Zerbst l „Wir haben ein Interesse daran, dass unsere Abrissflächen einer vernünftigen Nutzung zugeführt werden und nicht brach liegen“, sagt Daniela Kock. Als ein positives Beispiel nennt die Geschäftsführerin der Bau- und Wohnungsgesellschaft (BWZ) das Anhalt-Hospiz am Zerbster Breitestein.

Nur wenige Gehminuten weiter soll nun ein Garagenhof entstehen. „Dort stand mal ein Wohnblock“, erinnert sie an den mehrgeschossigen Plattenbau. 2006 wurde das Gebäude mit den Hausnummern 30 bis 36 abgerissen. Seither lag das Grundstück brach, für das sich nun ein Investor interessiert.

23 Garagen sind geplant

Knut Winter möchte die rund 1100 Quadratmeter große mit Rasen bewachsene Grünfläche in einen gepflasterten Hof verwandeln. „23 Garagen mit einer Grundfläche von jeweils drei mal sechs Metern sind geplant“, erzählt er. Genügend Abstellplatz für Autos, Mopeds, Fahrräder oder auch ein Boot, wie er bemerkt.

Projekt fügt sich in vorhandene Bebauung ein

Die Umsetzung des Vorhabens hänge davon ab, wie schnell der Verkauf jetzt abgewickelt werde und alle notariellen Dinge erledigt seien, erläutert der Investor. Er hofft allerdings auf einen Baubeginn im Spätherbst und einer Fertigstellung im Frühjahr 2021.

Daniela Kock begrüßt das Projekt, das Knut Winter unlängst im Zerbster Bau- und Stadtentwicklungsausschuss vorstellte. „Eine Garage hat einen anderen Stellenwert als ein Parkplatz“, denkt die Geschäftsführerin der BWZ an den Aspekt der Sicherheit. Zumal sich der angedachte Komplex „wunderbar“ in die bestehende Bebauung einfügen würde. Auch dies ist für sie ein wesentliches Kriterium, wenn es um die Veräußerung einer Abrissfläche geht.

Keine teure Pflege der Grünflächen mehr

Selbst in solche Grundstücke zu investieren, stellt für die BWZ indes keine Option dar, wie Daniela Kock erklärt. „Wir sehen unsere Aktivitäten eher in der Erhaltung und Aufwertung unserer Bestände“, begründet sie. Der Verkauf hingegen beschert der kommunalen Gesellschaft nicht nur Einnahmen. Wie die BWZ-Chefin anmerkt, fällt auch die „teure Pflege“ der Grünflächen mit einer Veräußerung weg.

Im konkreten Fall weiß sie zudem um den durchaus vorhandenen Bedarf an Garagen in Zerbst. Daniela Kock berichtet von „vereinzelten Nachfragen“. Diese könnten noch steigen. Denn im nächsten Jahr werden gleich mehrere Garagenkomplexe aus dem Stadtbild verschwinden.

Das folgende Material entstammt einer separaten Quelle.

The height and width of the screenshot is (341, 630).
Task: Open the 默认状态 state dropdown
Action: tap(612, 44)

Zum einen betreffen die Abrisspläne die aus DDR-Zeiten stammende Anlage in der Güterglücker Straße. Rund 140 Garagen reihen sich dort noch aneinander, von denen momentan jedoch bereits etwa die Hälfte leersteht. Zukünftig sollen auf der Fläche dann Wohnhäuser entstehen. Deutlich kleiner ist der Komplex an der Breiten Straße, der ebenfalls 2021 abgerissen werden soll. Hier handelt es sich um zwölf Garagen, deren Gebäudesubstanz inzwischen recht marode ist.

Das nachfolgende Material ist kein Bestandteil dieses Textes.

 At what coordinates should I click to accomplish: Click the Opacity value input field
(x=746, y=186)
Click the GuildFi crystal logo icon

Mietgaragen aus DDR-Zeiten verschwinden

Den Mietern der einzelnen Garagen wurde inzwischen schriftlich gekündigt. Zum 31. Oktober 2020 läuft ihr Vertrag mit der Stadt Zerbst aus. Bis dahin können sie die Gebäude noch nutzen. Manch einer ist da schon zum wiederholten Mal betroffen. Denn erst vor wenigen Jahren wurden im Vorfeld der städtebaulichen Entwicklung des Quartiers „Jüdenstraße“ die dortigen Garagen abgerissen.

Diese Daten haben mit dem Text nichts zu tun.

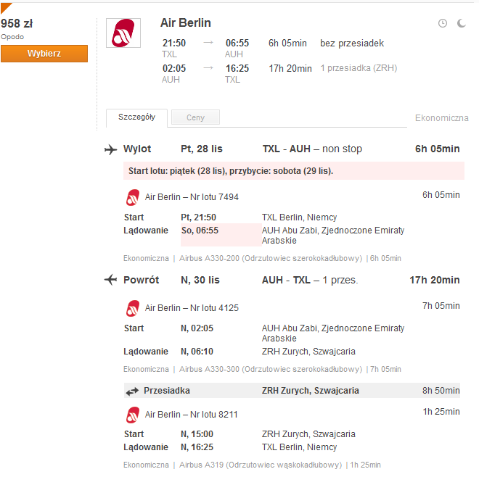Select the Ekonomiczna class label on the right
The width and height of the screenshot is (479, 477).
pyautogui.click(x=441, y=118)
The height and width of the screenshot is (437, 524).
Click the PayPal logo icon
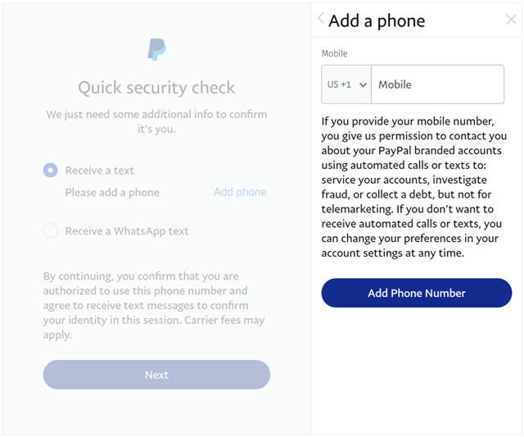[156, 49]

Der Garagenhof könnte für manch einen vielleicht eine Alternative darstellen. Die Pläne für das Projekt am Breitestein seien allerdings unabhängig von den vorgesehenen Garagenabrissen erfolgt, erklärt Daniela Kock. In diesem Fall liegt das ursächliche Interesse darin, die Brachfläche zukünftig wieder sinnvoll zu nutzen.